# [Provided data]
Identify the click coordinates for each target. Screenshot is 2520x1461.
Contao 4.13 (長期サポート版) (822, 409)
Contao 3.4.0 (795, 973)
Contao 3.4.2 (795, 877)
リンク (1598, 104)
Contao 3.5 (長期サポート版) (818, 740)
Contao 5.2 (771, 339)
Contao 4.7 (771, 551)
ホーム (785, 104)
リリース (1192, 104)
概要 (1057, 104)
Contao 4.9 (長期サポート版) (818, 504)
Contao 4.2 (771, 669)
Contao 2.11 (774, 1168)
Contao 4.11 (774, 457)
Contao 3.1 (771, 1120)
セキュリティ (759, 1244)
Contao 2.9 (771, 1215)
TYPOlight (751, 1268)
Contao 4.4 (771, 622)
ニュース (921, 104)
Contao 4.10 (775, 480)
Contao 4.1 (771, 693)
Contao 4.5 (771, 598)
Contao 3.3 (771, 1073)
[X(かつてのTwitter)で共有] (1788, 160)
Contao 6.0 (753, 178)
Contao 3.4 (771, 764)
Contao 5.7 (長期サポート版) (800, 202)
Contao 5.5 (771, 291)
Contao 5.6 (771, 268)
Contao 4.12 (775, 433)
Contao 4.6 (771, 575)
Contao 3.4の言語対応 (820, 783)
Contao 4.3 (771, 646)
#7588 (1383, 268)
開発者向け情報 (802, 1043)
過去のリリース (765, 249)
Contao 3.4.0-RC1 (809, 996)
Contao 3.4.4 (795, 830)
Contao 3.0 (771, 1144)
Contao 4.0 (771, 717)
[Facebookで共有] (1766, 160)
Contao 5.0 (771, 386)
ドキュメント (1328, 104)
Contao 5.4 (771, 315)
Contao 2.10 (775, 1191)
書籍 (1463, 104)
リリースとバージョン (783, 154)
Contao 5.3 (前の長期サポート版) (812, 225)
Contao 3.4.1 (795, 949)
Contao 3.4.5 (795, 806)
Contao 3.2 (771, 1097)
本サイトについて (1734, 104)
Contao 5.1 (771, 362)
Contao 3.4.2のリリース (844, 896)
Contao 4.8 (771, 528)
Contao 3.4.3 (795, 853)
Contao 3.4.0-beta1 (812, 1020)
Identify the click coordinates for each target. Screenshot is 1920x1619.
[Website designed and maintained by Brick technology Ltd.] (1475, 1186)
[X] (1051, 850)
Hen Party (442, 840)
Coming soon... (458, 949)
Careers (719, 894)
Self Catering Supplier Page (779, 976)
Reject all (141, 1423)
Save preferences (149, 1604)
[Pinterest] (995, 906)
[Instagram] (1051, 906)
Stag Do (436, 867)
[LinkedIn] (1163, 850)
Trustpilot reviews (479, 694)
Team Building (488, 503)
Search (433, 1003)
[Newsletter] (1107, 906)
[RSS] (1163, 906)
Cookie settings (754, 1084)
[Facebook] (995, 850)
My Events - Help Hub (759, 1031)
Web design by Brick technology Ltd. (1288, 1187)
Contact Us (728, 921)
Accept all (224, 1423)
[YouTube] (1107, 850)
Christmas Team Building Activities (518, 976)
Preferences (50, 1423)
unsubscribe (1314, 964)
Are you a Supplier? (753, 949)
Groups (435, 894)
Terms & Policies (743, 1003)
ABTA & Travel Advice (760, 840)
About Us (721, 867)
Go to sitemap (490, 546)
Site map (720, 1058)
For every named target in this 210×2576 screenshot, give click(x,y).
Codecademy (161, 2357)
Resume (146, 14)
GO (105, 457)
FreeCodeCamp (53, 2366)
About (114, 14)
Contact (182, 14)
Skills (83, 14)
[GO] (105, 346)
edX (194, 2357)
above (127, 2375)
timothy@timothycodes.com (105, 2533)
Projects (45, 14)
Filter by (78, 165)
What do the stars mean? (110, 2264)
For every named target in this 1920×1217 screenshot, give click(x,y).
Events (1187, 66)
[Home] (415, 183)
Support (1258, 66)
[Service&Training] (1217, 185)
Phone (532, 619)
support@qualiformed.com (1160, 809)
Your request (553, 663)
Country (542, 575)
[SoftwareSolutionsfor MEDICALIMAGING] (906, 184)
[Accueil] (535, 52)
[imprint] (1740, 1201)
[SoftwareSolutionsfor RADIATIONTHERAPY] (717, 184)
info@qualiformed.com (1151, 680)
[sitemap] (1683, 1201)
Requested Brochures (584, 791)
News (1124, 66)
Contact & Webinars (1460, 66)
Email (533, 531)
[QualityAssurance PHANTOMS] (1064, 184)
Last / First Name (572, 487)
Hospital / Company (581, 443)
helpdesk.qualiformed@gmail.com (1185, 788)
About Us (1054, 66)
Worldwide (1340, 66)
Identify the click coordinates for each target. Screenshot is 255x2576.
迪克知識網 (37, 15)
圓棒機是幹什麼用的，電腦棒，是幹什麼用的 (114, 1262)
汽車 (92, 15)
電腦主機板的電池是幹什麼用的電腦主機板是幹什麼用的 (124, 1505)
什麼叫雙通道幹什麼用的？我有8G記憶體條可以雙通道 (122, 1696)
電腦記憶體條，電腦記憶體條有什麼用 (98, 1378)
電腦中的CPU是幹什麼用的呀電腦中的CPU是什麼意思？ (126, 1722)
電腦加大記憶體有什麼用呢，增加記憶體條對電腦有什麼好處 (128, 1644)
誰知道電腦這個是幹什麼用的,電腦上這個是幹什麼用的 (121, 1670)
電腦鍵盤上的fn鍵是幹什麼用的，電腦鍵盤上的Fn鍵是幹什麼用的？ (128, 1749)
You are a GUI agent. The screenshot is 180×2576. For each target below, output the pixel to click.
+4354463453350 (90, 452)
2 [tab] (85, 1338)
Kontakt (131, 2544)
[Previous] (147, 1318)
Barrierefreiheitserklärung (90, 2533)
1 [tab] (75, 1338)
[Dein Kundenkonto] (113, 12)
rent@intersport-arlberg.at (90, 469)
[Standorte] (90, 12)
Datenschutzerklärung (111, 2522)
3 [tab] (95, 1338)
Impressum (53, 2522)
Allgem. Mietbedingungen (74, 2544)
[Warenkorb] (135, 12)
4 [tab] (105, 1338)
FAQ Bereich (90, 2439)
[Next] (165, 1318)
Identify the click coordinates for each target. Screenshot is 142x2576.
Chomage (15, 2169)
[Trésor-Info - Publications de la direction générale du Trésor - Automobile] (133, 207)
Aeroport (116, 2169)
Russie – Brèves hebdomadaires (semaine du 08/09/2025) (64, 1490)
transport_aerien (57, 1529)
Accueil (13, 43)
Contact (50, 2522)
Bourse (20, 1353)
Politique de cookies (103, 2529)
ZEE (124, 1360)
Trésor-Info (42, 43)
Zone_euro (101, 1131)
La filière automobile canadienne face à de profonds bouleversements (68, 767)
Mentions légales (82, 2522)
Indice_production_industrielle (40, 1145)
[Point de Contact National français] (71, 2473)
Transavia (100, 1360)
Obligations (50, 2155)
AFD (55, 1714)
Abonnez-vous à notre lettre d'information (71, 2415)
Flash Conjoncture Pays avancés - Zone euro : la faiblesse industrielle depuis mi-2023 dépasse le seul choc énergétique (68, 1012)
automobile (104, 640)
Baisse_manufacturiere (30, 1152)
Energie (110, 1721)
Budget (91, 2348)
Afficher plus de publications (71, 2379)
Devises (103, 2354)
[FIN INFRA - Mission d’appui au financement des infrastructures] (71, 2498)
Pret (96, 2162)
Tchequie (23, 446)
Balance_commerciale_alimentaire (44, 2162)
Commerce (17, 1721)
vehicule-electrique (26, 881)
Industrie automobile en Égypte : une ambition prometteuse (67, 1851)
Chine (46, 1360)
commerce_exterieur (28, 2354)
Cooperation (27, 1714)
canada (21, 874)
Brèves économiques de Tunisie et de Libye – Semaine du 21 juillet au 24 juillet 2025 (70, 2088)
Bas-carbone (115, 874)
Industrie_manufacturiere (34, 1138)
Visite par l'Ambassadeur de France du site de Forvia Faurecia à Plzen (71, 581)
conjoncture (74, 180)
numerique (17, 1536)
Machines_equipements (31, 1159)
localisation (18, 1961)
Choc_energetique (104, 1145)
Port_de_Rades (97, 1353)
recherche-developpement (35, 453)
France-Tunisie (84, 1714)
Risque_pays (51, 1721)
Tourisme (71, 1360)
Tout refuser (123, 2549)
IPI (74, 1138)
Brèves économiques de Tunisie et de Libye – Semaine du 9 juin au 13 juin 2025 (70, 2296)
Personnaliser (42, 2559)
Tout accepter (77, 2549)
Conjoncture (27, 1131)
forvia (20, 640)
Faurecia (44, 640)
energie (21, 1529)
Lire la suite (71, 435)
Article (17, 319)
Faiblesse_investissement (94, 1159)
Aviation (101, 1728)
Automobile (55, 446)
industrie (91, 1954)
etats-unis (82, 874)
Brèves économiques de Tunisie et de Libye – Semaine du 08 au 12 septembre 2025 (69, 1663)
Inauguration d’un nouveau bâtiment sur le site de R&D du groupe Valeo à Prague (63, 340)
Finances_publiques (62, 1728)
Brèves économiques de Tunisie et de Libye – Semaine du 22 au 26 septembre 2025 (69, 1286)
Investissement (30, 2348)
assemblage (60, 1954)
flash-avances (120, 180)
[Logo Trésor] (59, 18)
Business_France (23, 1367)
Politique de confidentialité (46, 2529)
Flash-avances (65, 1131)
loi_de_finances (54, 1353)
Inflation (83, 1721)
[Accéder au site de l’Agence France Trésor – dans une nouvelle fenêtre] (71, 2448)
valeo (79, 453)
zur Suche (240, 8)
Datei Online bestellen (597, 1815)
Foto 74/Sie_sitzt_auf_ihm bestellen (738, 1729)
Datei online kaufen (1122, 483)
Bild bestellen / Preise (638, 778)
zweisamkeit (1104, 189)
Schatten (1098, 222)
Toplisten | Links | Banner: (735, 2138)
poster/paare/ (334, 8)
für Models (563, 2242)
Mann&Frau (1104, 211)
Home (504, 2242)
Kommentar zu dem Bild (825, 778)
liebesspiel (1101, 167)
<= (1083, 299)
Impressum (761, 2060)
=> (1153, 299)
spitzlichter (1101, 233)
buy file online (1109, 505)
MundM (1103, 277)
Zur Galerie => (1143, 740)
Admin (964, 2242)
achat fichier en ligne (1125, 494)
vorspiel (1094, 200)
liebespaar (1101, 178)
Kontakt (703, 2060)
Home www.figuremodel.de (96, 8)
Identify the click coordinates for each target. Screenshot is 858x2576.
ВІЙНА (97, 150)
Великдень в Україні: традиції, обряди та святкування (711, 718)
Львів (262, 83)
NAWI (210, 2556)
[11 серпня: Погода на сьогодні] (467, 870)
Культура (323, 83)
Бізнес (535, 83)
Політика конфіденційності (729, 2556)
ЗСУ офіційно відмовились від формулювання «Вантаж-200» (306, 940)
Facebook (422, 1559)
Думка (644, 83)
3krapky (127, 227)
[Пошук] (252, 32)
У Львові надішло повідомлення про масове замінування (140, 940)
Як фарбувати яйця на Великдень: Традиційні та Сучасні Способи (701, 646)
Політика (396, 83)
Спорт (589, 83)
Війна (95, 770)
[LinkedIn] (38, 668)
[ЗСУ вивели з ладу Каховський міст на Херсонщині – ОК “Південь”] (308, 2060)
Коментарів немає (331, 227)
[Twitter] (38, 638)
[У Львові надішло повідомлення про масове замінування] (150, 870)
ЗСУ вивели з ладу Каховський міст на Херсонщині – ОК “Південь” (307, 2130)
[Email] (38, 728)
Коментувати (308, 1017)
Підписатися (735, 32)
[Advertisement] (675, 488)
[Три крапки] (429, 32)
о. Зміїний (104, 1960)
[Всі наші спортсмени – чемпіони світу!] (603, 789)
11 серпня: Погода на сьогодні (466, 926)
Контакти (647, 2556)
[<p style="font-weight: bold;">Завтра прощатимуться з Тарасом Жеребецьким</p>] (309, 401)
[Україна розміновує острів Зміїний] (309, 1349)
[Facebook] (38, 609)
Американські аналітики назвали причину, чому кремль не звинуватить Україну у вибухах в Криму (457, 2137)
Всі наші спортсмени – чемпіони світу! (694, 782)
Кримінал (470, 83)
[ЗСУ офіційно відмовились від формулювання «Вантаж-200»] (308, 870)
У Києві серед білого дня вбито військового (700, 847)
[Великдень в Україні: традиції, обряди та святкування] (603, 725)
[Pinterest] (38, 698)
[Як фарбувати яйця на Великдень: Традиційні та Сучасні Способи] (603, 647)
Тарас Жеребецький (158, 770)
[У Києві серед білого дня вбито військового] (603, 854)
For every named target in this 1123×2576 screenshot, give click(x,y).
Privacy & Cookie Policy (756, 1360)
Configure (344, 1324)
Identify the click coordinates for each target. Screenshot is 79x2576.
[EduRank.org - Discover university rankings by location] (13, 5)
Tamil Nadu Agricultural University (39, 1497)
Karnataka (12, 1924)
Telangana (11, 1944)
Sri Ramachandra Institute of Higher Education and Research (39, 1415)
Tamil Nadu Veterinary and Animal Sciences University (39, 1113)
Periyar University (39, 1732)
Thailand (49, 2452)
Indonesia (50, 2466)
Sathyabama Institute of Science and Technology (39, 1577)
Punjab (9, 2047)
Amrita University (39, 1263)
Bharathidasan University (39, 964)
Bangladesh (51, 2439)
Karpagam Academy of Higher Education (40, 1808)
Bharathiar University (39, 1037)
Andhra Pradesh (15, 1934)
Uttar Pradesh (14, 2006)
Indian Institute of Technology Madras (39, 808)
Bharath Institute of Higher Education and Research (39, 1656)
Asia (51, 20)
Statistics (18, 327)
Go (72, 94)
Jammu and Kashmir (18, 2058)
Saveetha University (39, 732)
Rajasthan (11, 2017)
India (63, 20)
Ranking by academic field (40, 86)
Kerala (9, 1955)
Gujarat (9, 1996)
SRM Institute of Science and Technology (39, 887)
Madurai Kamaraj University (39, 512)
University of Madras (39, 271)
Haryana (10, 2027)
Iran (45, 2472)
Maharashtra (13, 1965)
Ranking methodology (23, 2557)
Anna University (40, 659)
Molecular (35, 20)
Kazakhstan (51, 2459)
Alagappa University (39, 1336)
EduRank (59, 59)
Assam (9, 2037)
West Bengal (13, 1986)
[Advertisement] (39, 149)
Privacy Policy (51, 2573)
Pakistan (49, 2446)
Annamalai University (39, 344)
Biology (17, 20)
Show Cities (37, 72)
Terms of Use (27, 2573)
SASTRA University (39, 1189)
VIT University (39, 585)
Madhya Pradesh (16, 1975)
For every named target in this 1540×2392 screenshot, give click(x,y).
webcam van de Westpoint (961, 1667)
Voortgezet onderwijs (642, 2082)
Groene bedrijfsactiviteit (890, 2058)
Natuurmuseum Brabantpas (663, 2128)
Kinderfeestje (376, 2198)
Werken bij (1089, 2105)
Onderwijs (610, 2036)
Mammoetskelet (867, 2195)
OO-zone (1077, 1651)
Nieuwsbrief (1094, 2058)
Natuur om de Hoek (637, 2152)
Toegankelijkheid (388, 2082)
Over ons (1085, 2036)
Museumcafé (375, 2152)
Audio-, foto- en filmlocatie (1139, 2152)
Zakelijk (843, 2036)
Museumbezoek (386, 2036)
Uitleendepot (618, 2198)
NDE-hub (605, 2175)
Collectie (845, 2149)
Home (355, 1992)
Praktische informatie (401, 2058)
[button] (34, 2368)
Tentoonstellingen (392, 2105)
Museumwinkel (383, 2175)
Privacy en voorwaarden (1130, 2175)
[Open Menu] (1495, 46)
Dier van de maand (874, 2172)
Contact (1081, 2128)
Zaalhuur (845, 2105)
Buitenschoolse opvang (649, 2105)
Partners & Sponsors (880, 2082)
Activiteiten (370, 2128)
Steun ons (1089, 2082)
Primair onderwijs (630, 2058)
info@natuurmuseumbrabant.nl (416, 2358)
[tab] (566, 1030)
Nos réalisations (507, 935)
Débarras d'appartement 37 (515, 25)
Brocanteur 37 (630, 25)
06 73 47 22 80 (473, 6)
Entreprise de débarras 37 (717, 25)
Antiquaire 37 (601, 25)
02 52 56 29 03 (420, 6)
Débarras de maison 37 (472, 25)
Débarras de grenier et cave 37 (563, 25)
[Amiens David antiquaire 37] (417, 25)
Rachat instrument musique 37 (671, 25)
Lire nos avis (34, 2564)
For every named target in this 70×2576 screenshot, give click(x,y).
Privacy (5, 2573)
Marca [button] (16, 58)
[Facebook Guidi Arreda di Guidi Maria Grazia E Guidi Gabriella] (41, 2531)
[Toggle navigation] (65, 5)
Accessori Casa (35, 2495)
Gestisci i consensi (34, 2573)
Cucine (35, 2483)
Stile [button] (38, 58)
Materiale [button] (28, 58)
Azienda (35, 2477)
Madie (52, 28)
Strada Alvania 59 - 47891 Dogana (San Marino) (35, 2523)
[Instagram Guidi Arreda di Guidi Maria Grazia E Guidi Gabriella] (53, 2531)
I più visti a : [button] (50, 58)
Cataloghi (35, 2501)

# [Instructions for the task]
Reproduce the records above line by line, without any change, up to and including the line that holds "Contao 3.4 (771, 764)".

# [Exercise response]
Identify the click coordinates for each target. Screenshot is 2520x1461.
Contao 4.13 (長期サポート版) (822, 409)
Contao 3.4.0 (795, 973)
Contao 3.4.2 (795, 877)
リンク (1598, 104)
Contao 3.5 (長期サポート版) (818, 740)
Contao 5.2 (771, 339)
Contao 4.7 (771, 551)
ホーム (785, 104)
リリース (1192, 104)
概要 (1057, 104)
Contao 4.9 (長期サポート版) (818, 504)
Contao 4.2 (771, 669)
Contao 2.11 (774, 1168)
Contao 4.11 (774, 457)
Contao 3.1 (771, 1120)
セキュリティ (759, 1244)
Contao 2.9 (771, 1215)
TYPOlight (751, 1268)
Contao 4.4 (771, 622)
ニュース (921, 104)
Contao 4.10 (775, 480)
Contao 4.1 (771, 693)
Contao 4.5 (771, 598)
Contao 3.3 (771, 1073)
[X(かつてのTwitter)で共有] (1788, 160)
Contao 6.0 (753, 178)
Contao 3.4 (771, 764)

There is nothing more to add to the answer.